Unlike the equity market, with forex there are no restrictions on short
selling. Profit potential exists in the currency market regardless of
whether a trader is long or short, or which way the market is moving.
Since currency trading always involves buying one currency and selling
another, there is no structural bias to the market. This means a trader
has an equal potential to profit in a rising, or falling market.
You pay
NO commissions.
Trade Center Inc. charges zero commission or transaction fees to trade
currencies online or over the phone. In the equity markets, you must pay
both a commission and a spread. The over-the counter structure of the
forex market eliminates exchange and clearing fees, which in turn lowers
transaction costs. Costs are further reduced by the efficiencies created
by a purely electronic market place that allows clients to deal directly
with the market maker. Because the currency market offers round-the-clock
liquidity, you receive tight, competitive spreads both intra-day and night.
Stock traders are more vulnerable to liquidity risk and typically receive
wider trading spreads, especially during after hours trading.
You get
up to 50 times the leverage… and potential profits… of trading
stocks
Trading forex with Trade Center Inc. gives you up to 50 times the leverage
of trading stocks. In stocks, for every $1,000 cash you invest, you control
a maximum of $2,000 worth of stocks. The leverage is 2 to 1. But with
forex, if you invest $1,000 margin on a foreign currency trade, you can
control up to $100,000 in currencies.
You can
make money on ordinary news items, like changes in interest rates
If the market has uncertainty regarding interest rates, then any bit of
news regarding interest rates can directly affect the currency market.

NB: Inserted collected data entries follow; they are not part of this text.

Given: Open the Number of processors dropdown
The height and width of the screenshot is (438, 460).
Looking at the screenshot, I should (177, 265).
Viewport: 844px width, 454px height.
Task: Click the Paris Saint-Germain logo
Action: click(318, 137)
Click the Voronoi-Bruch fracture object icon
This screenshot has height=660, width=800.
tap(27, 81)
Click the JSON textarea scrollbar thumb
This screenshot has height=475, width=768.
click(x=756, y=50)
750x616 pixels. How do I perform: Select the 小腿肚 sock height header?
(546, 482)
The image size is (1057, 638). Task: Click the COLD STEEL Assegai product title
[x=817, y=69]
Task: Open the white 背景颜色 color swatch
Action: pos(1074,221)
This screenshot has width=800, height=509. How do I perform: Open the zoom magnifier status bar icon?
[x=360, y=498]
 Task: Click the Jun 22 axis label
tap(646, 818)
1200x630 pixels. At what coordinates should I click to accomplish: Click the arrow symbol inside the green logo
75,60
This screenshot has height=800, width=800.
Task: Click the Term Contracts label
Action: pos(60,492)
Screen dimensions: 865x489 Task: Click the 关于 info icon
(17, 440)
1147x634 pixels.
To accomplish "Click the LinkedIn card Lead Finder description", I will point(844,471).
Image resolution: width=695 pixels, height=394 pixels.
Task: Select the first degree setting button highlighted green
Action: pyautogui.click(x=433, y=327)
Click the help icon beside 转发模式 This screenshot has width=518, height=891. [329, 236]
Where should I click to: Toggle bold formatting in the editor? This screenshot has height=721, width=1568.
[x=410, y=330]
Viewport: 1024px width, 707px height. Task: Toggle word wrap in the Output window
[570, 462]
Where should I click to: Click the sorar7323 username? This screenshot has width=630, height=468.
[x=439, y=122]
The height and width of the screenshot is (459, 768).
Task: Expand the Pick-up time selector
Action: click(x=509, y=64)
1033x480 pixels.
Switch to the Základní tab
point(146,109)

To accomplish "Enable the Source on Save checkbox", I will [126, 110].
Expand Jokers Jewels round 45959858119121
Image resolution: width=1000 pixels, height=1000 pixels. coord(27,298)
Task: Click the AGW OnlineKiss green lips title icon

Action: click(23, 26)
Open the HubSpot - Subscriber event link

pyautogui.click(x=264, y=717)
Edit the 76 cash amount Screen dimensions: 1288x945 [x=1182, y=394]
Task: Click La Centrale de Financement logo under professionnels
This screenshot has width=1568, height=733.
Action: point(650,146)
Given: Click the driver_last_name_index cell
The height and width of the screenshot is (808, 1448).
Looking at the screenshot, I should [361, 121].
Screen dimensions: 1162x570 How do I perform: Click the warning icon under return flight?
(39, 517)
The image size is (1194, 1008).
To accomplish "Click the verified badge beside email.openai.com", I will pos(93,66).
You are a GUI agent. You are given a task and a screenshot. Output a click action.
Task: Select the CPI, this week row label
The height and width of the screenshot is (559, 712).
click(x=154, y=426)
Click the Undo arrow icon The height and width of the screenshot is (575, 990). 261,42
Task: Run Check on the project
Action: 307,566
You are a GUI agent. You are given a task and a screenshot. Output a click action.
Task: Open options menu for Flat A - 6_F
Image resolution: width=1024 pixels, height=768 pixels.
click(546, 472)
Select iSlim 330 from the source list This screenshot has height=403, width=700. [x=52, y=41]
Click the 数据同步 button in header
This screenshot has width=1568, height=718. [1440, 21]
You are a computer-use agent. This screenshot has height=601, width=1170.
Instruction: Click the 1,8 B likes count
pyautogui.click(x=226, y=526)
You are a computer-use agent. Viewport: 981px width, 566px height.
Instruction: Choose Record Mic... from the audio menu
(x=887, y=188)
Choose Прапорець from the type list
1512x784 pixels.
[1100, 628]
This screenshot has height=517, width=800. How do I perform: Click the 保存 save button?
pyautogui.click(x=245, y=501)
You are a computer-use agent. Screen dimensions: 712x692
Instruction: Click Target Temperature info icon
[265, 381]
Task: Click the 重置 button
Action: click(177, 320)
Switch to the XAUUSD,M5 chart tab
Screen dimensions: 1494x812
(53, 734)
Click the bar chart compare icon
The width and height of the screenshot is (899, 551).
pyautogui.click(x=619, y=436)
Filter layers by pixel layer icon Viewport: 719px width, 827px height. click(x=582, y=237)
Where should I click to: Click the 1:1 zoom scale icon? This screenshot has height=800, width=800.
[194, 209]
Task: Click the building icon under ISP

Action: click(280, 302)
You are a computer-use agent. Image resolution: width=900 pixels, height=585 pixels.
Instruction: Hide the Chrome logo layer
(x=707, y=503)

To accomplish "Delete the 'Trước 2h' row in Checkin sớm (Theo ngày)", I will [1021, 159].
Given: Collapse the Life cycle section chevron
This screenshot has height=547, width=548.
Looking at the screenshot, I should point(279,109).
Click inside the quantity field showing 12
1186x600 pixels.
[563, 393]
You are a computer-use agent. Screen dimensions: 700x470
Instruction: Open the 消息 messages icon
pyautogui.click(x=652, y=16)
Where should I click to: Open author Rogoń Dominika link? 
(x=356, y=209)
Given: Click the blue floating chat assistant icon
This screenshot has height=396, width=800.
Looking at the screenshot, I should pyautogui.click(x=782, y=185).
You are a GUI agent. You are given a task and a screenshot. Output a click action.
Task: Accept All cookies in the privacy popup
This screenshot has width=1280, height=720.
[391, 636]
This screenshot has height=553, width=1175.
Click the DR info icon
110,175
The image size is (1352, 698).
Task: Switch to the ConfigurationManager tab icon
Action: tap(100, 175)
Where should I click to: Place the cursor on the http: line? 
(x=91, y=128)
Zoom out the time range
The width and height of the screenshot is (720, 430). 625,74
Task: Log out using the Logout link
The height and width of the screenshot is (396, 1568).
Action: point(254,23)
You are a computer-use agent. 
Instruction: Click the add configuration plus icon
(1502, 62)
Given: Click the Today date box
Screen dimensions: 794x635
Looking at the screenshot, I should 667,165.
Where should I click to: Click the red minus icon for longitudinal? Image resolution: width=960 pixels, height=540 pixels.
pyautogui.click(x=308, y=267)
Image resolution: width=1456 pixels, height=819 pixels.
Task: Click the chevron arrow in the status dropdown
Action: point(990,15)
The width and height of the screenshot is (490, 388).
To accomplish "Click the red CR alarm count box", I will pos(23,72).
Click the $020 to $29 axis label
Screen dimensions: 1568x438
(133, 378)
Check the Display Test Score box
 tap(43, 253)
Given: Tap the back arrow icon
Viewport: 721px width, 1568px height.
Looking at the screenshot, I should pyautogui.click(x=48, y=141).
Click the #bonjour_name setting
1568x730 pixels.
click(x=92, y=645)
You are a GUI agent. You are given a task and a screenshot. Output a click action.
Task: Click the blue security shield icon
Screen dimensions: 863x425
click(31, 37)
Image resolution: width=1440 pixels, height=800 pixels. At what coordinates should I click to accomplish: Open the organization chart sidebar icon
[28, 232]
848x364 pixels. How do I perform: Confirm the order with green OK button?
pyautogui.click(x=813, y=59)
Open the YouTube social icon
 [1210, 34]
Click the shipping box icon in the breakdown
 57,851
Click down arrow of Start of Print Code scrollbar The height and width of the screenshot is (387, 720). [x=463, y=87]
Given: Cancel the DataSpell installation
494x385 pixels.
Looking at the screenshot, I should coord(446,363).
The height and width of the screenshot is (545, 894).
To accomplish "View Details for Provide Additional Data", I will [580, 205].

Traditionally, if a country raises its interest rate, the currency of
that country will strengthen in relation to other countries as investors
shift assets to that country to gain a higher return. Hikes in interest
rates, however, are generally bad news for stock markets. Some investors
will transfer money out of a country's stock market when interest rates
are hiked, causing the country's currency to weaken. Determining which
effect dominates can be tricky, but generally there is a consensus beforehand
as to what the interest rate move will do. Indicators that have the biggest
impact on interest rates are PPI, CPI, and GDP. Generally the timing of
interest rate moves are known in advance. They take place after regularly
scheduled meetings by the BOE, FED, ECB, BOJ, and other central banks.
You can
easily and quickly diversify out of U.S. dollars
The trade balance shows the net difference over a period of time between
a nation's exports and imports. When a country imports more than it exports,
the trade balance will show a deficit, which is generally considered unfavorable
to that nation's currency. Many investors know that they should diversify
some of their assets into foreign currencies, but to do so is difficult.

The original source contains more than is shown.